Just looking at your figures and, by my reckoning, you should have about €700 per month to play around with.

Income: €2900 pm
Mortgage - 825pm
Loans - 550pm
Annual bills - approx 175pm
Other Monthly expenditure - 650pm

So incomings are 2900 but outgoings (excl car loan) are 2200.  That's the cushion you want to squeeze and see where the savings are (after following through on the suggestions above).

The good news is that the friend's loan will be paid off within 4/5 months so that leaves you with that 200pm extra.

I may have missed something in the line items you mentioned but it does look like you need to scrutinise where that extra 700-odd is going every month. Two months saving that and your credit card bill could be paid off!

Sprite


----------



## CCOVICH (14 Feb 2009)

advice101 said:


> Re life assurance - mortgage broker said I had to go with a couple of their companies so I just chose the cheapest.  If it is possible to change, I will definitely look into it.



What type of life assurance is it?  Basic mortgage protection or something extra?



advice101 said:


> have cut up credit card.  spoke to Halifax yesterday and they could consolidate current debt now (€15.5k) with 7.5% - would reduce personal loan repayments by about €20pm and clear credit card and pay back my friend.  selling car for cheaper version would then clear car loan due in january.



Are Halifax offering to consolidate your credit card debt as well?  I don't really think this is a great idea-concentrate on clearing that first-putting it out over 3/4/5 years just increases the cost.  Ditto for repaying your friend. Also, will you be able to sell your car at a 'fair' price?  Not much is selling at the moment....


----------



## advice101 (15 Feb 2009)

Thanks Eblanoid for tip on labrokers.ie - looks like I can save €50 on my house insurance.  Will give them a call re my life assurance - it is a mortgage protection policy and it appears from their website that I am entitled to change companies at any point without losing out on what I have already paid.  

CCOVICH,  halifax said they would consolidate all three but you are right, it's probably a bad idea if it's going to cost more in the long term so I think I will just get them to take over the BoI loan as it will still work out cheaper over the remaining 48months on a lower interest rate.  Same car as mine is selling on carbuyersguide.ie for up to 9000 less than what I paid - not sure if it is good financial sense to write off that amount of money.  Will work on reducing other debts and maybe revisit in 6 months when I see what I have been able to clear.

Not sure where extra €700 has been going Sprite but you are right - working up a new budget this afternoon, it looks like I could have cleared debt to friend, credit card and have overdraft reduced to 1000 by the end of June.  I think the fact that I'm looking at everything in such detail will make me a bit more savvy about my spending going forward.

Thanks again for the help - makes it seem like there is light at the end of the tunnel when you get a few different perspectives.


----------

Tasks and exercises →
a. In the forum thread, what interest rate did Halifax offer for consolidating the current debt?
b. From the forum thread, extract the part from "Income: €2900 pm" up to and including "the suggestions above).".
c. Summarize the forum thread in three sentences.

Material →
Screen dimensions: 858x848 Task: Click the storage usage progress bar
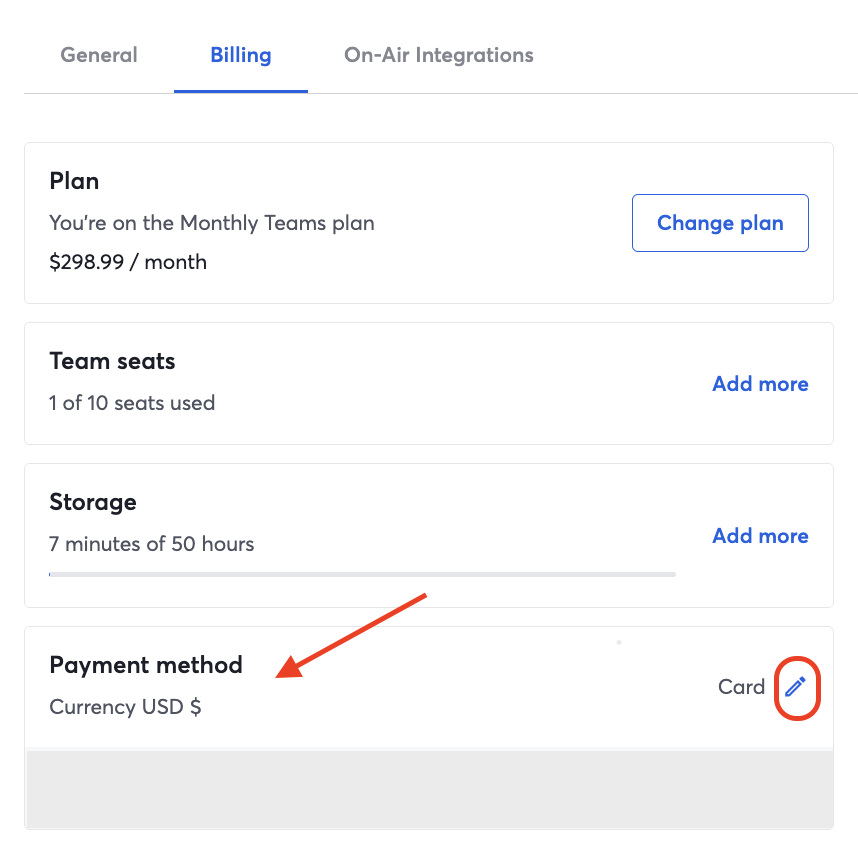click(x=362, y=574)
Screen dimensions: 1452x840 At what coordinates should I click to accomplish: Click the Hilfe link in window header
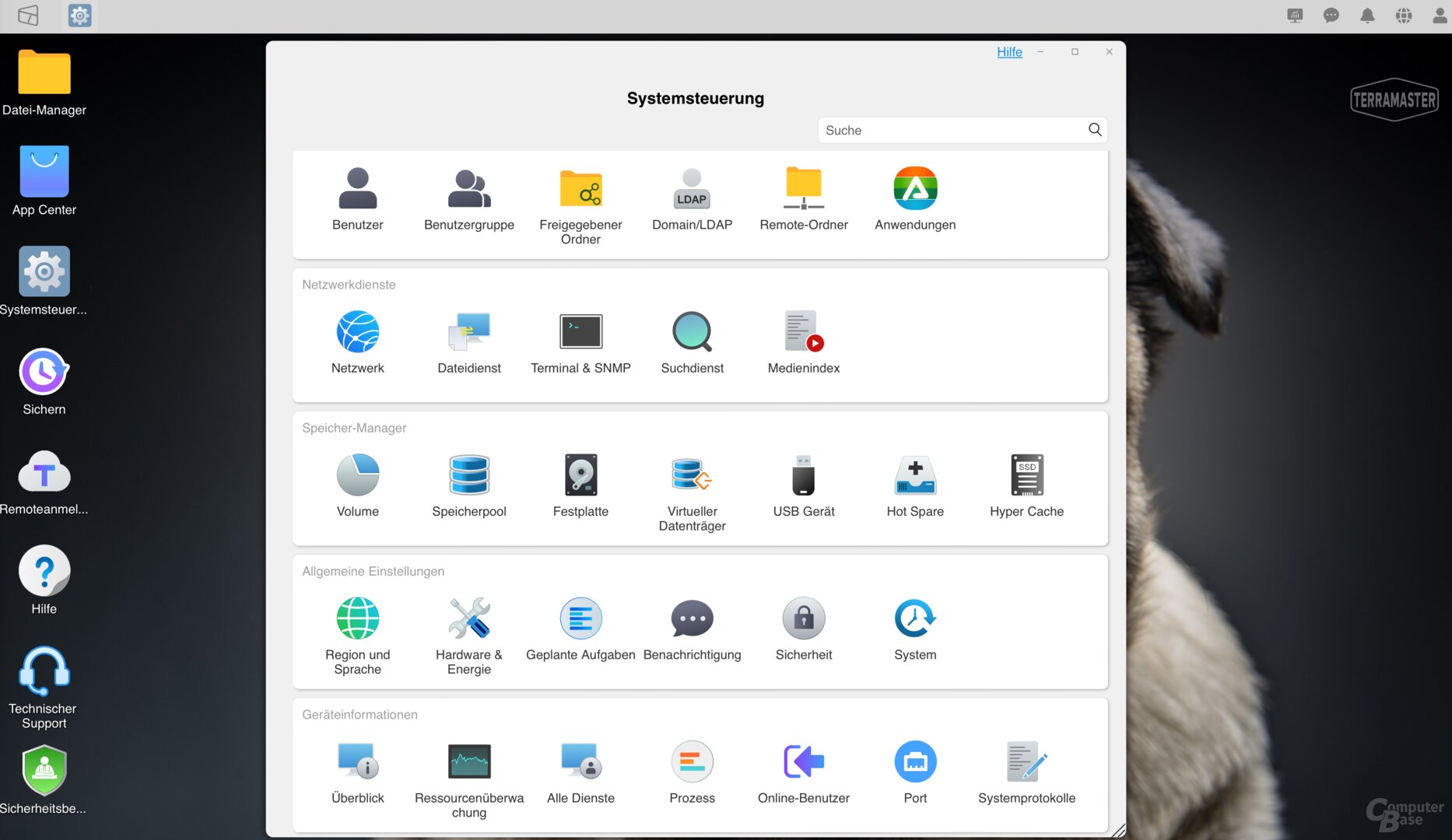point(1009,52)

Solutions per task →
a. 7.5%

b.
Income: €2900 pm
Mortgage - 825pm
Loans - 550pm
Annual bills - approx 175pm
Other Monthly expenditure - 650pm

So incomings are 2900 but outgoings (excl car loan) are 2200.  That's the cushion you want to squeeze and see where the savings are (after following through on the suggestions above).

c. Sprite works out that with €2900 in monthly income and €2200 in outgoings excluding the car loan, about €700 a month is going unaccounted for and needs scrutiny. CCOVICH argues against consolidating the credit card debt and the friend's loan over several years because it increases the cost, and doubts the car could be sold at a fair price. advice101 decides to have Halifax take over only the BoI loan, puts off selling the car, and, after drafting a new budget, expects to clear the debt to the friend and the credit card and cut the overdraft to 1000 by the end of June.